Eventually, I spotted an ad looking for a broker's assistant at – Wilma’s company. I put my resume together and called Wilma. Could I use her for a reference? After all, we had known each other for three years.

“Gisela,” Wilma exclaimed enthusiastically, “that job opening is at my office.”
I did not know that. The ad had simply stated ‘looking for… xyz… in New Hanover County, NC.’
“Of course, you can list me as a reference. I’ll keep an eye on your application.”
That sounded terrific. I felt relieved.

One month later, I called Wilma. Were there any news regarding the job opening?
“Nothing yet,” she said. “But, don’t worry, this process always takes time.”
She sounded confident and I felt more confident. Obviously, Wilma really kept an eye on my application.

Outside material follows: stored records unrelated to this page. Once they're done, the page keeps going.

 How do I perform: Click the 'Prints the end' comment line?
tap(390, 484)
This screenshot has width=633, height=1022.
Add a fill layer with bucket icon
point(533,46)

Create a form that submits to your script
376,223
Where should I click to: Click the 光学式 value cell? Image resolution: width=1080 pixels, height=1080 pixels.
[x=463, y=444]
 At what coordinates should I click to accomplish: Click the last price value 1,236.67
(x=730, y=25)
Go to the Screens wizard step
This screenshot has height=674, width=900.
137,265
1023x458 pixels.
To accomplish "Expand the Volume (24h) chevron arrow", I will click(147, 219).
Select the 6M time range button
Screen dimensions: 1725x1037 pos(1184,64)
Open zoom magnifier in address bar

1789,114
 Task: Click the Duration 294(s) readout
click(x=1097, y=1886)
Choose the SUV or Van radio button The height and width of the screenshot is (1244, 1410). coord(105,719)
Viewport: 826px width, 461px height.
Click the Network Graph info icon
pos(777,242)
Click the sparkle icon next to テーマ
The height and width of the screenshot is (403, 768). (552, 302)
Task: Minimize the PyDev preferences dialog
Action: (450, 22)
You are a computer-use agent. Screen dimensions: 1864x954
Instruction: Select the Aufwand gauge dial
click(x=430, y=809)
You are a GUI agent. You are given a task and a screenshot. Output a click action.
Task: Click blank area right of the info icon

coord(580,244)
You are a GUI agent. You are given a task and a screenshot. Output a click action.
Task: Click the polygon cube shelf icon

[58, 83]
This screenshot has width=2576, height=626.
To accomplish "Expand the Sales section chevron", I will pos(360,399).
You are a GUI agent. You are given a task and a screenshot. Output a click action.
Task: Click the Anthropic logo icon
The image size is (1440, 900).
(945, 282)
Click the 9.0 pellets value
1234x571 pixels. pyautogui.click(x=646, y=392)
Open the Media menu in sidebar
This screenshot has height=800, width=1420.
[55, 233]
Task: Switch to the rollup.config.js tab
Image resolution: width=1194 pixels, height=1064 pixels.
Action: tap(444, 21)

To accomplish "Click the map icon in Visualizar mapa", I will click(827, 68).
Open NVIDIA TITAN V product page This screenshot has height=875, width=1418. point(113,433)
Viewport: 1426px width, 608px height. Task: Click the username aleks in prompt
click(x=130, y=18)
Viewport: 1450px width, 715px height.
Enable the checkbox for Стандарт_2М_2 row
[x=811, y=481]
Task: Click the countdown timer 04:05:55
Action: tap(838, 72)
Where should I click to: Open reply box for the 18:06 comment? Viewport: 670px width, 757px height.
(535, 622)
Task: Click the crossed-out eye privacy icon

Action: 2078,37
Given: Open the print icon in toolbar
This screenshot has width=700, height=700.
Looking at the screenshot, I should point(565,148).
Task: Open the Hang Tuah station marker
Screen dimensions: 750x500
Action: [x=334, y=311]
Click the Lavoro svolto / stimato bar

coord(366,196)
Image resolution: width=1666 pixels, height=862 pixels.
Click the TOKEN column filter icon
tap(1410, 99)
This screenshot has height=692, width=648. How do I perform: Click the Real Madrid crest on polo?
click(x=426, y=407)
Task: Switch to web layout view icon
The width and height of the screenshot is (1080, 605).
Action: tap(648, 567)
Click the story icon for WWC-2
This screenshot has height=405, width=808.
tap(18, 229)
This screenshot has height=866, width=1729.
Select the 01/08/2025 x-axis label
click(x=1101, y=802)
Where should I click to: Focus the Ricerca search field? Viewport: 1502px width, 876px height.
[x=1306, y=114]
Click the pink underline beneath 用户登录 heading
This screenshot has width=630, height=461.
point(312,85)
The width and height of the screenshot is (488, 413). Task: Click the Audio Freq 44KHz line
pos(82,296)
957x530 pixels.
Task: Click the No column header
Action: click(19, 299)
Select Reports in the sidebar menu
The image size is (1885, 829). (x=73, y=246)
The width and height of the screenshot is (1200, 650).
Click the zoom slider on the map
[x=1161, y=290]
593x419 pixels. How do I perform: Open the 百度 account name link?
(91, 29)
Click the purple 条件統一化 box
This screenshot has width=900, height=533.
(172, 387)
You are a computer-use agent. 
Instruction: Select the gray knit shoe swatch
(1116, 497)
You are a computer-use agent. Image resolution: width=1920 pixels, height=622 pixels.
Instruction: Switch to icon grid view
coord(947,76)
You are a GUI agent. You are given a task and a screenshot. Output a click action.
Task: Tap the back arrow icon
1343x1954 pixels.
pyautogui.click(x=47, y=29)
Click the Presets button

The day after my phone rang. It was Wilma.

“Wilma, how wonderful that you call me… Did I get an interview?”

“No, dear, that’s not why I was calling you. I wanted to invite you to an event on short notice…”

The timing of this event did not really fit into my calendar but considering that Wilma was kind enough to keep an eye on my application, I decided to make time. I attended, wearing an elegant suit, looking like the perfect broker's assistant. And, there was Wilma – introducing her new assistant – the day after she had told me that there were ‘no news yet’ regarding the job opening.

I said nothing and began to slowly withdraw my money.

Was I going to have my money with an account manager who was a liar? Certainly not!
All of us have values. I had not been peeved that Wilma did not recognize the opportunity with RIMM. Surely, she was trying to give me the best advice she could when she advised me not to buy stock from a company whose major product was a gizmo. Yes, she had been wrong and I had been right with my guess. But, all of us make mistakes, and it could have been the other way around.

However, when it comes to values, we cannot look away. There was absolutely no way that Wilma did not know that either she or her company had hired somebody else for the position I had applied. There had to have been interviews, background checks, a drug test, all of which takes time… In other words, Wilma had to have known and she lied. It was that simple.

The funny thing was she could have wiggled herself out of this situation. She could have said, “Gisela, unfortunately, the company preferred somebody else.” But people who lie (maybe even lie notoriously) don’t think about these options. They are so used to lying that it is their first reaction, without thinking. They are so settled in their ways they won’t even contemplate what they have to do to not get caught.

Errors are errors; most often they are forgivable.

Little white lies can be good sometimes. (It would not do any good if I told my ninety-year old grandmother that the ring my grandfather bought her fifty years ago is no longer fashionable.)

Above all – values are values, which may include telling my grandmother that grandpa’s ring looks even better than it was fifty years ago.

However, blatant and unethical lies are inexcusable. The greater the lie, the more damage it will cause, like Watergate, Lincoln Savings & Loan, Enron and too many others.

(Names have been changed to protect the privacy of characters.)